• Exercise brief:
Scan the records for "Your" and copy each line that contains it.

• Data supplied:

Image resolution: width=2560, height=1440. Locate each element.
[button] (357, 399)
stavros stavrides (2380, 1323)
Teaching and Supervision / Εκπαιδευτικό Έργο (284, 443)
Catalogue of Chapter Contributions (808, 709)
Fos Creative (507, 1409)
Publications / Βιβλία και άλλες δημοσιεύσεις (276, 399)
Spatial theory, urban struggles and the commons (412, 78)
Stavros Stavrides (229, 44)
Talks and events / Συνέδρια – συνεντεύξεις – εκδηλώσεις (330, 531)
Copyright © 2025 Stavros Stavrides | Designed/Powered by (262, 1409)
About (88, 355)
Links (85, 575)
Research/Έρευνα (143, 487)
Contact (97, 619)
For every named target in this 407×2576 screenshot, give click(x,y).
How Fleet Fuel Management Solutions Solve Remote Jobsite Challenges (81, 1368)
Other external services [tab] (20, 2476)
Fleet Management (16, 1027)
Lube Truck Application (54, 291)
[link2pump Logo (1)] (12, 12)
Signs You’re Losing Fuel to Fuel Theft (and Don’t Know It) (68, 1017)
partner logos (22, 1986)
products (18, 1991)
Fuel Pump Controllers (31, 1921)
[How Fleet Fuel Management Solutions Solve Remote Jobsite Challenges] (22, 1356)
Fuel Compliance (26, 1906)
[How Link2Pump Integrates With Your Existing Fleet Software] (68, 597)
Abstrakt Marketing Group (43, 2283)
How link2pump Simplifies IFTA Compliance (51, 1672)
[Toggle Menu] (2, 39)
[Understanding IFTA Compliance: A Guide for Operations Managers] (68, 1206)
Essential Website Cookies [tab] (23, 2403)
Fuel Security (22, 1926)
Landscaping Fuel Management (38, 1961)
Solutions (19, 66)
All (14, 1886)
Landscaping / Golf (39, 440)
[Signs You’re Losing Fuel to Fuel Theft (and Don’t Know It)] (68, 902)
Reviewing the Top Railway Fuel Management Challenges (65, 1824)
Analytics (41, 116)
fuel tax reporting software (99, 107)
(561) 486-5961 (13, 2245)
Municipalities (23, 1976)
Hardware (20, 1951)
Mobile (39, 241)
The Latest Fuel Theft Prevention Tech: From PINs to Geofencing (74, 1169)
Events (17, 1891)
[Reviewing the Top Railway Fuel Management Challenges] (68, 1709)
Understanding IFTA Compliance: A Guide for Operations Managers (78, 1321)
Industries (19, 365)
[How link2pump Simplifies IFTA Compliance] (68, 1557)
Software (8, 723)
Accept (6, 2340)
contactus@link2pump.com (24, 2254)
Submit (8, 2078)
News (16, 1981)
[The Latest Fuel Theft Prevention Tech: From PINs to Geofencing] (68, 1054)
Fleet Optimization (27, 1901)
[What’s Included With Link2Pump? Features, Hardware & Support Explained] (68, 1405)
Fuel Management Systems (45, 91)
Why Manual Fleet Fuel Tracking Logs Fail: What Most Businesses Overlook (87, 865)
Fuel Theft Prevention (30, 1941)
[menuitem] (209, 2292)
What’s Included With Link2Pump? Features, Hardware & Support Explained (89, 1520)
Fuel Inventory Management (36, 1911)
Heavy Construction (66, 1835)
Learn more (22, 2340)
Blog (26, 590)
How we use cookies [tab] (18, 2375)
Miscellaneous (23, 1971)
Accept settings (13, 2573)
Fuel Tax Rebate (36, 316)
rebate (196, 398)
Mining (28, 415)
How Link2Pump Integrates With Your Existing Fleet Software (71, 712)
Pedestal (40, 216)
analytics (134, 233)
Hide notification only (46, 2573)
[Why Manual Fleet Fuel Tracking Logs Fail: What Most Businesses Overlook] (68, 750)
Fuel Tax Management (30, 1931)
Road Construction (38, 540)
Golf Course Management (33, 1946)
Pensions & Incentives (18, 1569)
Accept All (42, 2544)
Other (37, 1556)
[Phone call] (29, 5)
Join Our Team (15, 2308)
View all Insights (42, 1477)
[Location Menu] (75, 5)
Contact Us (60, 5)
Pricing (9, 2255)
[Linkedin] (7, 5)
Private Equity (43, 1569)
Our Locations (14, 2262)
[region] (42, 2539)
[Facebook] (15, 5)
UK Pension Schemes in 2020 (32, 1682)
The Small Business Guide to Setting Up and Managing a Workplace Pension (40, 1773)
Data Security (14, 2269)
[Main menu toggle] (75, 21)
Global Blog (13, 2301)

• Exercise response:
[How Link2Pump Integrates With Your Existing Fleet Software] (68, 597)
How Link2Pump Integrates With Your Existing Fleet Software (71, 712)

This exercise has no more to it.